Next week holds a big, life-changing day for our little family.
The first day of Kindergarten.
I have been having such mixed emotions this whole summer about this. Some days I am so ready to pack them up and drop them off at the school door and burn rubber away from there. Then there are days where I think I will miss them beyond words and can't get the thoughts out of my head how the dynamics of our relationship will change forever. Not necessarily in a bad way but I just hate any kind of change.
For the past 5 years, my mom has not worked on Thursdays. It started out so she could help me with the boys when they were newborns and then just evolved into "Grandma day" where she would come over and we would go out and do something fun with the boys and later, Ciara. Tomorrow is our last "Grandma day", all of us together. This time next week they will be in school. All day. For six hours.

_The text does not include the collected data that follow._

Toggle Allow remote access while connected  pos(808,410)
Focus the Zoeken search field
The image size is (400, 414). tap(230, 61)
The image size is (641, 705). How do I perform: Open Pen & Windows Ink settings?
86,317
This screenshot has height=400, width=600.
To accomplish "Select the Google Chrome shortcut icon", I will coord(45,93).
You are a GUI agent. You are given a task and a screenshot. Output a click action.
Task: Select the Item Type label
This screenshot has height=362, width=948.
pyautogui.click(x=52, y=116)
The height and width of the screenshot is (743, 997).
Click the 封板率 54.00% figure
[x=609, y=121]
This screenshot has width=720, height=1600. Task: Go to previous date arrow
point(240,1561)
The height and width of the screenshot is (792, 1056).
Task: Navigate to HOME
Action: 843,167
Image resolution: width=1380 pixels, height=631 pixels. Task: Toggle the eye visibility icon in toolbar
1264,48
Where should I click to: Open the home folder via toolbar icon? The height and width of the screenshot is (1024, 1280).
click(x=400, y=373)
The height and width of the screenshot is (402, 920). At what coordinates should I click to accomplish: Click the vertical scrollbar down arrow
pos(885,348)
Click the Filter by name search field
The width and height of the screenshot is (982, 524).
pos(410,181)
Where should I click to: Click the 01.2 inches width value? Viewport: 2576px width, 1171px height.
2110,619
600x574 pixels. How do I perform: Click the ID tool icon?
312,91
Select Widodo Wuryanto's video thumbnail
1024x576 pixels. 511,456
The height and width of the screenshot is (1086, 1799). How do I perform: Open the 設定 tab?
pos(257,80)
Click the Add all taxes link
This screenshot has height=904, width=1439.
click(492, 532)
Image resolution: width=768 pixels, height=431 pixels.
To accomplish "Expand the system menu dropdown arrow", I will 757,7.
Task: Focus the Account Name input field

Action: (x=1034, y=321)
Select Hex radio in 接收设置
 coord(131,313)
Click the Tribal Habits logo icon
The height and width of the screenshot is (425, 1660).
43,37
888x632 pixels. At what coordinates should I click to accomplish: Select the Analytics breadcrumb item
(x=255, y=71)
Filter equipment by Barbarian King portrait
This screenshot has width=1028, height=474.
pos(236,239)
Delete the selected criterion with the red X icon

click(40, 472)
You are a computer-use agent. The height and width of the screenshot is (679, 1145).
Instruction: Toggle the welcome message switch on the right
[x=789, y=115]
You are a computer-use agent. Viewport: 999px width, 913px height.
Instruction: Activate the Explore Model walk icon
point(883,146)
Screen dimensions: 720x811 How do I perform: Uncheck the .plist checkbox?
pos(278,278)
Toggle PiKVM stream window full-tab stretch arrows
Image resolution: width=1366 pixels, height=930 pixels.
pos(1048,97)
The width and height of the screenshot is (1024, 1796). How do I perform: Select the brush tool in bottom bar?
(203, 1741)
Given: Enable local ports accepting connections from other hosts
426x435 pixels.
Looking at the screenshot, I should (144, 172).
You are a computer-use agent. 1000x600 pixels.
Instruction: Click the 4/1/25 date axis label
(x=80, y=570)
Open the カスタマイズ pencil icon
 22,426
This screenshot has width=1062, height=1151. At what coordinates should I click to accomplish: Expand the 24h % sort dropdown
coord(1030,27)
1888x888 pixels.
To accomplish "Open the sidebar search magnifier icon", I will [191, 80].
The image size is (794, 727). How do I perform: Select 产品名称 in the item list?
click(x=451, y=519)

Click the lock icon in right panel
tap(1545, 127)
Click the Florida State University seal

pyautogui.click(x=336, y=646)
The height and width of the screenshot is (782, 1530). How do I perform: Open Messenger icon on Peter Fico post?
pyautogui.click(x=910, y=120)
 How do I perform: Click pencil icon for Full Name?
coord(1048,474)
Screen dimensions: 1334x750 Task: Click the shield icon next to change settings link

Today the boys had their kindergarten assessments (kindergarten starts a week later than elementary kids) and as we were leaving the building, the students were being dismissed. It was chaotic to say the least and it just finally hit me that my boys are going to soon be in with this swarm of children. They will run off with their friends to get in a few extra moments on the play structure. I will probably get the universal "I don't know" when I ask what they did at school that day. On the flip side, they will be making new friends, learning new things and experiencing so much. I am excited for that.
Like I said, I just have a hard time with change. But, change is good. Change is life.